Adapted from Fishman JA. Infection in organ transplantation. Am J Transplant . 2017;17:856-879.
Immunosuppressive therapy: type, temporal sequence, and intensity
Prior and current therapies (chemotherapy, radiation therapy, antimicrobial agents)
Integument barrier integrity (e.g., catheters, lines, drains)
Neutropenia, lymphopenia, hypogammaglobulinemia
Underlying immune defects (e.g., autoimmune disease, genetic polymorphisms)
Metabolic conditions: uremia, malnutrition, diabetes, cirrhosis, advanced age
Viral infection (e.g., herpesviruses [CMV, EBV], HBV, HCV, HIV, RSV, influenza)
CMV = cytomegalovirus; EBV = Epstein-Barr virus; HBV = hepatitis B virus; HCV = hepatitis C virus; HIV = human immunodeficiency virus; RSV = respiratory syncytial virus.

An ever-increasing number of types of immunosuppressive therapies are frequently administered to patients with active connective tissue diseases and autoimmune conditions ( Table 260-2 ). This population of patients is growing in importance with increasing use of biologic immune response modifiers ( Chapters 28 and 29 ) that enhance risks for both reactivation of latent infection (e.g., M. tuberculosis and H. capsulatum ) and severe manifestations of acute infection. Infectious risks should be considered in balancing need for these therapies and designing preventive regimens.

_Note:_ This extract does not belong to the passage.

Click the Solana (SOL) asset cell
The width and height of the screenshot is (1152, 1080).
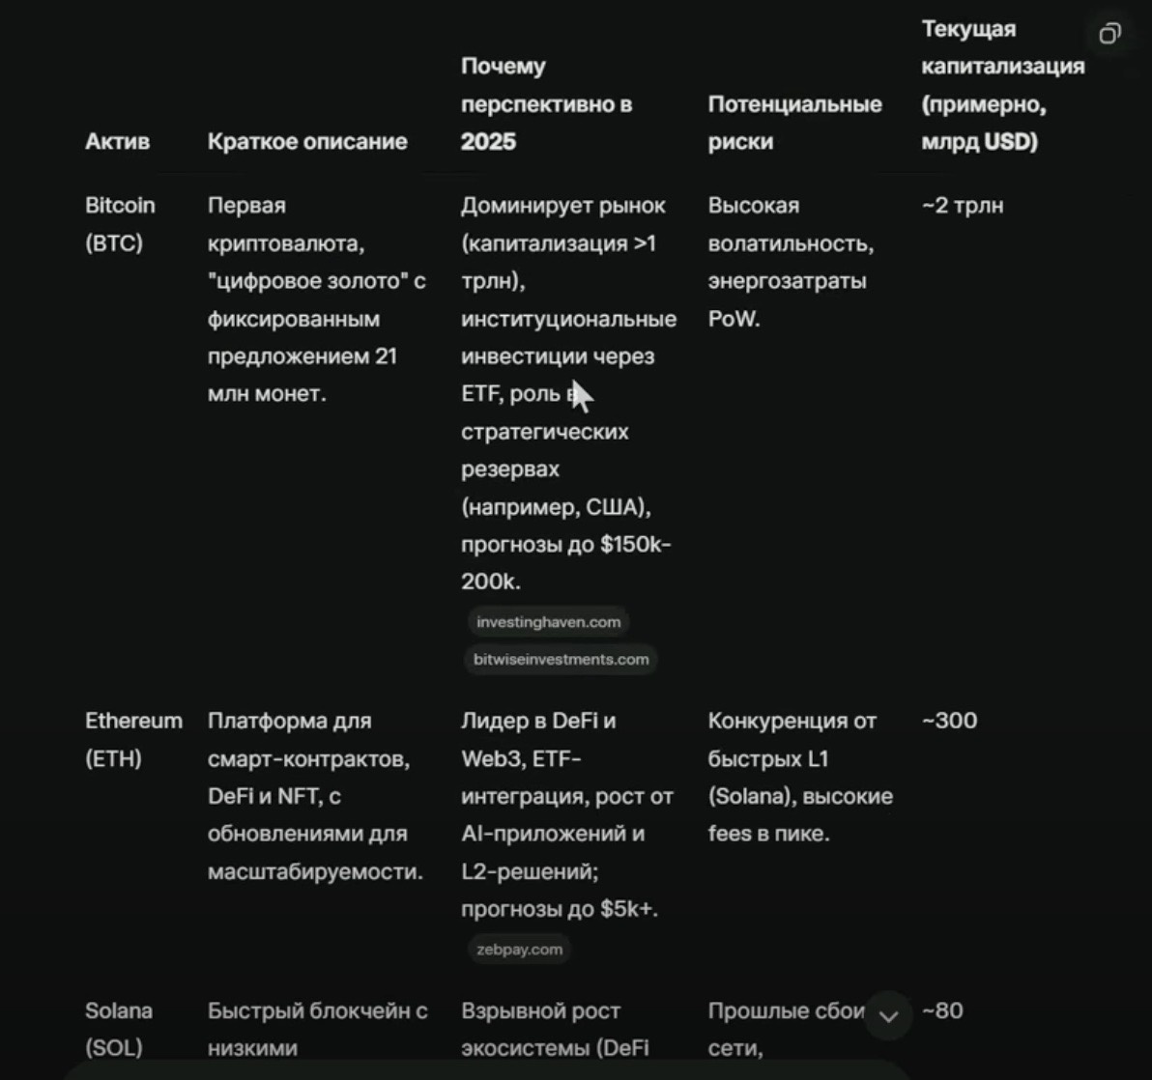[119, 1029]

Fever in the Compromised Host

The onset of fever in an immunocompromised patient can be an ominous development. Depending on the nature and magnitude of the impaired host defenses, including comorbid conditions, a febrile response can indicate the onset of a life-threatening systemic infection. A diagnostic approach should be derived by careful consideration of the patient’s signs and symptoms of infection, exact form(s) of immunocompromise, and whether the patient is at heightened risk for reactivation of latent infection. Because infection can progress rapidly, particularly in patients with absolute neutropenia (see later), empirical antimicrobial therapy is often indicated even before an infection is definitively identified.

In the setting of disease-associated or chemotherapy-induced neutropenia, fever is typically an important and often the only clinical indication of infection. Some patients with neutropenia and serious infection, especially patients who are elderly, may be afebrile or even hypothermic on presentation. The risk for bacterial infection increases proportionally with the decline in neutrophil count, especially with prolonged durations of significant neutropenia ( Chapter 153 ). Infection rates increase with neutrophil levels below 1000 cells/μL and progressively increase as counts decline to less than 100 cells/μL. The duration of significant neutropenia is also an important determinant of the type of infection most likely to occur, with the risk for bacterial and fungal infections increasing with each successive week in which leukocyte counts are less than 500 cells/μL.